| Problem description |
Please retype, unchanged, each line from the top of the material below through the line where "Click the Laki-Laki gender value" appears.

| Records for the task |
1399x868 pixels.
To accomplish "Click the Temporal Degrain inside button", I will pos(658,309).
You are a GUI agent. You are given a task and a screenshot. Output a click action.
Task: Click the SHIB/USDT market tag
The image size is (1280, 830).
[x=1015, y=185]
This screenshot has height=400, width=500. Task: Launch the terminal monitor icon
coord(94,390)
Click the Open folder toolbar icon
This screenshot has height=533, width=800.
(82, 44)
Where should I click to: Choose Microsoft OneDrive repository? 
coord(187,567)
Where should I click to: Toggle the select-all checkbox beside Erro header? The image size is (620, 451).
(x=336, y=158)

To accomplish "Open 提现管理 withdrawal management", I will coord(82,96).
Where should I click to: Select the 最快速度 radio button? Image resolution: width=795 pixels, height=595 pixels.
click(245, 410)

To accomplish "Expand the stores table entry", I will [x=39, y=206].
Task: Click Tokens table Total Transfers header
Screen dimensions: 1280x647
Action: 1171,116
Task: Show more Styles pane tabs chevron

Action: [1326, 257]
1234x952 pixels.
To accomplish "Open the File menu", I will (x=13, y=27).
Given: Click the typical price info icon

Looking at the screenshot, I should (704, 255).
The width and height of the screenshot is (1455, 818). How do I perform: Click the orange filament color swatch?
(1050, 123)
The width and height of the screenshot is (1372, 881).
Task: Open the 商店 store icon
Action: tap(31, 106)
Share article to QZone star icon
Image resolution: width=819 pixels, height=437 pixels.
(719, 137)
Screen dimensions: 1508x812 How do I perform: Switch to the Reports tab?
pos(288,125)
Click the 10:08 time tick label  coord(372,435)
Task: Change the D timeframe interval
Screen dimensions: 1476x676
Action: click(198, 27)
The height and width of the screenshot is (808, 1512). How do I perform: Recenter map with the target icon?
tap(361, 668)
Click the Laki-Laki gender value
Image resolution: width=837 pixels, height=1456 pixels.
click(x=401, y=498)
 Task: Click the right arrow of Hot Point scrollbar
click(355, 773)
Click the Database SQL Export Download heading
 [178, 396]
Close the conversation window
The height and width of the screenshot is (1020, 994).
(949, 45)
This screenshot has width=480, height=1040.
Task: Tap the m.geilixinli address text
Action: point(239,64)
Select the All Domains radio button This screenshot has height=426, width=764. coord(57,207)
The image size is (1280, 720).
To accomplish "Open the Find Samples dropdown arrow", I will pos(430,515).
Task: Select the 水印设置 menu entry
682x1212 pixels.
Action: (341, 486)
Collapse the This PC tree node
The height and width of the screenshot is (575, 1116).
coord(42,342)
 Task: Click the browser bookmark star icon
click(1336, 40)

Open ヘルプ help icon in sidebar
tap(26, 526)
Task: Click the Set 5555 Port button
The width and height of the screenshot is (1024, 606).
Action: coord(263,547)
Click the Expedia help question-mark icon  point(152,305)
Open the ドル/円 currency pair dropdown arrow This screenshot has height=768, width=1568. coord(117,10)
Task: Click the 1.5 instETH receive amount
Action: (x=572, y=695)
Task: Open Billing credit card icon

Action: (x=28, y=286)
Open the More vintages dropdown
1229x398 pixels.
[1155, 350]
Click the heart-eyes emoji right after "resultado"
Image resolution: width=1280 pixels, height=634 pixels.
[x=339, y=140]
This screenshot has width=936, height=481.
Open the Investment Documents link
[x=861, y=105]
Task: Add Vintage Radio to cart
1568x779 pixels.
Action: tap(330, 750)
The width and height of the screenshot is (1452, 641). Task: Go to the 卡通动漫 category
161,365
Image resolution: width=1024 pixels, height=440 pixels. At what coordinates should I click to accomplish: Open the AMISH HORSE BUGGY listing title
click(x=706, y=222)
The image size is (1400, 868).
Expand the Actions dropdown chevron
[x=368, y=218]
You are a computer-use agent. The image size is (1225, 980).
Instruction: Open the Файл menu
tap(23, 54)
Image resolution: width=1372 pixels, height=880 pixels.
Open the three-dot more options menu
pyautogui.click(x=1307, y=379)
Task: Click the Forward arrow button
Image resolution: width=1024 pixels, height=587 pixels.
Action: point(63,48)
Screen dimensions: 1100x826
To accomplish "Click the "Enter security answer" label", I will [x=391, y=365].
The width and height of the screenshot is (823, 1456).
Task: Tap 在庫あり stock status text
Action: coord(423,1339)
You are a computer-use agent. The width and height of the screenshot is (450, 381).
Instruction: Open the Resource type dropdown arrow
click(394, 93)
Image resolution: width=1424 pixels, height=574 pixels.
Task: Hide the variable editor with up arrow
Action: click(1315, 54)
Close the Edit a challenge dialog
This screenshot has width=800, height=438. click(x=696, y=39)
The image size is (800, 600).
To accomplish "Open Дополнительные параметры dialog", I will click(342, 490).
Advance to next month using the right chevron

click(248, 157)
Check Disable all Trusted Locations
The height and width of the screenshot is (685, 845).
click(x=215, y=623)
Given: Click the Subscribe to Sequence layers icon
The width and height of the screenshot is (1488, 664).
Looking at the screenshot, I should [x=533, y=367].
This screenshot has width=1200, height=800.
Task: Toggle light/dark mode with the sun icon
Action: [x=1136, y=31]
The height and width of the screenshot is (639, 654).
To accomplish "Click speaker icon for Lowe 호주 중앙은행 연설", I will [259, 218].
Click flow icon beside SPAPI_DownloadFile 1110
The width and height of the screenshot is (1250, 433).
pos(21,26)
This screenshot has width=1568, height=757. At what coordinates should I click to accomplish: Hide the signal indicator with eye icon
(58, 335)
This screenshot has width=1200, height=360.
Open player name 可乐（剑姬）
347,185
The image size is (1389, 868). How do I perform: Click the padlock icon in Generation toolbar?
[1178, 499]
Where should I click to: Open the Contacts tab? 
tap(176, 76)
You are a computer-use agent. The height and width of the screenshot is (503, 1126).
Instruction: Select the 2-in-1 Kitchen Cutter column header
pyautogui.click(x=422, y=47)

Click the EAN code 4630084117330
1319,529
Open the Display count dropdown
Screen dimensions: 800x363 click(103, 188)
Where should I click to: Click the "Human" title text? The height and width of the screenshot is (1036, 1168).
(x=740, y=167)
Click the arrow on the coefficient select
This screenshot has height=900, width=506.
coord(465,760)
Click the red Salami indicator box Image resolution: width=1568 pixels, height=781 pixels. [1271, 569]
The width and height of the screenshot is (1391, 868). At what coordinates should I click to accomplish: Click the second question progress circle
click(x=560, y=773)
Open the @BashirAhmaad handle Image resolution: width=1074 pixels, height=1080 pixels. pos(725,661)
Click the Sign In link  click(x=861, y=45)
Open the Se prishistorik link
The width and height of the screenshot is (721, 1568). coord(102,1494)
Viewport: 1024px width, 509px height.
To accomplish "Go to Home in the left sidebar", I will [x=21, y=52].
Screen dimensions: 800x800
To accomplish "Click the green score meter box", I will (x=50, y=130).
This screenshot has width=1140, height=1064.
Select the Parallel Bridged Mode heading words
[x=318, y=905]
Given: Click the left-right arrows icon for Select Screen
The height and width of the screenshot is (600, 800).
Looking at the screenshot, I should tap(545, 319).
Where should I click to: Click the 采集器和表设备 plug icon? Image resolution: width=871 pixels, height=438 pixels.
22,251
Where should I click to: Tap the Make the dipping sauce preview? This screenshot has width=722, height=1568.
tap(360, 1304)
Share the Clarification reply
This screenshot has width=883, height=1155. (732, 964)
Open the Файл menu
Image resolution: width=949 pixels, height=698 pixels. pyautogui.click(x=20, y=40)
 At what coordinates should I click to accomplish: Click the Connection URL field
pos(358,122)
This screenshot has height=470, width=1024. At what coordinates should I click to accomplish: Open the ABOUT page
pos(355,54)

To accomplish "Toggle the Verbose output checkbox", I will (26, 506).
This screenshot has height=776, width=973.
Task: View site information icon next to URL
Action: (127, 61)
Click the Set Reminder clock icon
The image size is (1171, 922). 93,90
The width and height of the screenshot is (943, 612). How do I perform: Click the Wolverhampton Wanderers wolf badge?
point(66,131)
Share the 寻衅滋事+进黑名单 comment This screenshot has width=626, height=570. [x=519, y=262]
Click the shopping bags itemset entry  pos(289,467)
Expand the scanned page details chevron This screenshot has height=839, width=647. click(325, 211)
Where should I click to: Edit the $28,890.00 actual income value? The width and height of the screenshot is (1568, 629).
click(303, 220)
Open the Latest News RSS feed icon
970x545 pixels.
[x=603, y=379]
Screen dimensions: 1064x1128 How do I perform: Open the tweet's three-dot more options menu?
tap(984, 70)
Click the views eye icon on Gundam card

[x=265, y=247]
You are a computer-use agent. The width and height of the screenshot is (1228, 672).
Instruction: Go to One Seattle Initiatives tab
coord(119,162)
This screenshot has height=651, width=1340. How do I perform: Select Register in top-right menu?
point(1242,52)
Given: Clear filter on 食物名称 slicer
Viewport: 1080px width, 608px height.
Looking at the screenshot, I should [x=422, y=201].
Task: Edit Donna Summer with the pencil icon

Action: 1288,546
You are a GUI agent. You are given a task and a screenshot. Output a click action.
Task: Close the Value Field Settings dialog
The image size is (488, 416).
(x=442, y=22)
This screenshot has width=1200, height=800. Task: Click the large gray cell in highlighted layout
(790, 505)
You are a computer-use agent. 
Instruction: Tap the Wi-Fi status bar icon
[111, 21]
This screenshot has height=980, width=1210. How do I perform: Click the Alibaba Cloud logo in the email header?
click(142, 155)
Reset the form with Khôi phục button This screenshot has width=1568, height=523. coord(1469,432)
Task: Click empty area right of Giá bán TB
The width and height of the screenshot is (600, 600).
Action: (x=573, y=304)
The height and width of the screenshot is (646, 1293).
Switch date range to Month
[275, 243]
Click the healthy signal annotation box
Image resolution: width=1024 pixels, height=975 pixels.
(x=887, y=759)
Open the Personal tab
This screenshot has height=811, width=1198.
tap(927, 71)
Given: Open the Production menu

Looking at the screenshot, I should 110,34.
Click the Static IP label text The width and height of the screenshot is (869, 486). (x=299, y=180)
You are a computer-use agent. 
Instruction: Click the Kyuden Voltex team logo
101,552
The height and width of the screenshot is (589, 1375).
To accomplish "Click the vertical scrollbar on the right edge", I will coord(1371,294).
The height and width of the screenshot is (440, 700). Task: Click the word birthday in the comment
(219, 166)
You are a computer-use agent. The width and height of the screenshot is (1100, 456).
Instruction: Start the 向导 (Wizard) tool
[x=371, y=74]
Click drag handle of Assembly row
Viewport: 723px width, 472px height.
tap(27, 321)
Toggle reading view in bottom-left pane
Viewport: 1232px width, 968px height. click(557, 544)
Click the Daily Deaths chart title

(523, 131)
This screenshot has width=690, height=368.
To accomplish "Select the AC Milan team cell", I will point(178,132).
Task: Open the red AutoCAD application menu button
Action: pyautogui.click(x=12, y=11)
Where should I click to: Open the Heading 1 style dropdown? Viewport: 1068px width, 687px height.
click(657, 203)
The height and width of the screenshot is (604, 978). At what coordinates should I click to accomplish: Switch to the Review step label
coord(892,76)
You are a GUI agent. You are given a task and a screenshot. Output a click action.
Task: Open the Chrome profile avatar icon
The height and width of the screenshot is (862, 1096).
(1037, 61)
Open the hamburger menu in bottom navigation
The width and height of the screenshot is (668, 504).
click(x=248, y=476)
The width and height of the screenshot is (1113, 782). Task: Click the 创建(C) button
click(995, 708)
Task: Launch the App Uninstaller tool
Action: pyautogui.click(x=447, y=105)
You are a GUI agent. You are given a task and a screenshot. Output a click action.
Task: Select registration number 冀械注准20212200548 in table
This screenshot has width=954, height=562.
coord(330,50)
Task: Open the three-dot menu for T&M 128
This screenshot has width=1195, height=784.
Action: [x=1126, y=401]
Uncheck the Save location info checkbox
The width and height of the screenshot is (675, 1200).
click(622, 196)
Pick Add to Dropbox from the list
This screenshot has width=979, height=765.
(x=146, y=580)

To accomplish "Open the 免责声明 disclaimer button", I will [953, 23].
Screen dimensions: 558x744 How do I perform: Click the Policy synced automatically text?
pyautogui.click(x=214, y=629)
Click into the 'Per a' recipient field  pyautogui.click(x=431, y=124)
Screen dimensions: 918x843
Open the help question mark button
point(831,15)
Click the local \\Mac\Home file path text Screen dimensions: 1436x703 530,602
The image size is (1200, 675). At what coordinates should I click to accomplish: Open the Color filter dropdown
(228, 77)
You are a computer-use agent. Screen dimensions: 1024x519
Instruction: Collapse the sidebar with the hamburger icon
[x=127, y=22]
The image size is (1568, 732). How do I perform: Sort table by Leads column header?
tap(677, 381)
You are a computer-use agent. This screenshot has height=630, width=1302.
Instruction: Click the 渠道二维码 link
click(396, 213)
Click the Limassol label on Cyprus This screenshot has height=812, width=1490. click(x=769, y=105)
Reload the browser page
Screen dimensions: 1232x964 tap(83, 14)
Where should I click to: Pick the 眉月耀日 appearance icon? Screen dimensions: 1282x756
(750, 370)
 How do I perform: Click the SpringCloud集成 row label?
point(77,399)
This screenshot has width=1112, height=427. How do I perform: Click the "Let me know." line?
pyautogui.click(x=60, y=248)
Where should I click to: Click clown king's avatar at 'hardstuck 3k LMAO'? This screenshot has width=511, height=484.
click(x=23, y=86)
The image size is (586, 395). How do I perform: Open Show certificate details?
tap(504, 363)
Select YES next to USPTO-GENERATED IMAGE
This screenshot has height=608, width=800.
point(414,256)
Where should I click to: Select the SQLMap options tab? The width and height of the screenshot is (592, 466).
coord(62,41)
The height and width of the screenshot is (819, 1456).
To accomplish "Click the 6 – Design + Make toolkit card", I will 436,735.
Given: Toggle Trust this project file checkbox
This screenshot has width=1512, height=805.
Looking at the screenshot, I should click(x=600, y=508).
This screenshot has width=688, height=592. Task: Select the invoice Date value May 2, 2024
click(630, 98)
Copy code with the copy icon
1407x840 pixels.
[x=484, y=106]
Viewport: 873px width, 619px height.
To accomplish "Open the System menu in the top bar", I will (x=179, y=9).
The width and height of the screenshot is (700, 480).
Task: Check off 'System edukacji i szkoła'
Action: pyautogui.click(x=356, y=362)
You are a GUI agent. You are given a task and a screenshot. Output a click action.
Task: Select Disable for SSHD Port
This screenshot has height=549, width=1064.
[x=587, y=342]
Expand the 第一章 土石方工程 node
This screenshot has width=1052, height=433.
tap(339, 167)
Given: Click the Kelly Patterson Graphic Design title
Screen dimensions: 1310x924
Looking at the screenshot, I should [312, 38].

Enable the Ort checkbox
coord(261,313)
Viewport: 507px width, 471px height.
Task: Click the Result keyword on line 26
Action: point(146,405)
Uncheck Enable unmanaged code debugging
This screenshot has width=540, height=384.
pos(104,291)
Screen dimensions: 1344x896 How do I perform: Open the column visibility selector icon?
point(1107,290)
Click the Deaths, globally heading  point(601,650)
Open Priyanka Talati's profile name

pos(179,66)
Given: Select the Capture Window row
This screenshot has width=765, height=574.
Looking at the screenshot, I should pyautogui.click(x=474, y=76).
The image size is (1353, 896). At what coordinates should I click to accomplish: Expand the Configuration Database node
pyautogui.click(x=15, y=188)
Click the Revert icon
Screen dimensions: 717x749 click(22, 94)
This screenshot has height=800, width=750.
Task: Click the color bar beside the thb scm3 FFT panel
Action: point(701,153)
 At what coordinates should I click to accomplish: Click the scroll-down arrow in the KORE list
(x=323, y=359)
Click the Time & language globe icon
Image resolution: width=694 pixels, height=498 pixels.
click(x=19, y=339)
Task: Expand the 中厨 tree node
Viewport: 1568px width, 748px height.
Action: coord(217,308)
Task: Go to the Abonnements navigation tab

| Task solution |
1399x868 pixels.
To accomplish "Click the Temporal Degrain inside button", I will pos(658,309).
You are a GUI agent. You are given a task and a screenshot. Output a click action.
Task: Click the SHIB/USDT market tag
The image size is (1280, 830).
[x=1015, y=185]
This screenshot has height=400, width=500. Task: Launch the terminal monitor icon
coord(94,390)
Click the Open folder toolbar icon
This screenshot has height=533, width=800.
(82, 44)
Where should I click to: Choose Microsoft OneDrive repository? 
coord(187,567)
Where should I click to: Toggle the select-all checkbox beside Erro header? The image size is (620, 451).
(x=336, y=158)

To accomplish "Open 提现管理 withdrawal management", I will coord(82,96).
Where should I click to: Select the 最快速度 radio button? Image resolution: width=795 pixels, height=595 pixels.
click(245, 410)

To accomplish "Expand the stores table entry", I will [x=39, y=206].
Task: Click Tokens table Total Transfers header
Screen dimensions: 1280x647
Action: 1171,116
Task: Show more Styles pane tabs chevron

Action: [1326, 257]
1234x952 pixels.
To accomplish "Open the File menu", I will (x=13, y=27).
Given: Click the typical price info icon

Looking at the screenshot, I should (704, 255).
The width and height of the screenshot is (1455, 818). How do I perform: Click the orange filament color swatch?
(1050, 123)
The width and height of the screenshot is (1372, 881).
Task: Open the 商店 store icon
Action: tap(31, 106)
Share article to QZone star icon
Image resolution: width=819 pixels, height=437 pixels.
(719, 137)
Screen dimensions: 1508x812 How do I perform: Switch to the Reports tab?
pos(288,125)
Click the 10:08 time tick label  coord(372,435)
Task: Change the D timeframe interval
Screen dimensions: 1476x676
Action: click(198, 27)
The height and width of the screenshot is (808, 1512). How do I perform: Recenter map with the target icon?
tap(361, 668)
Click the Laki-Laki gender value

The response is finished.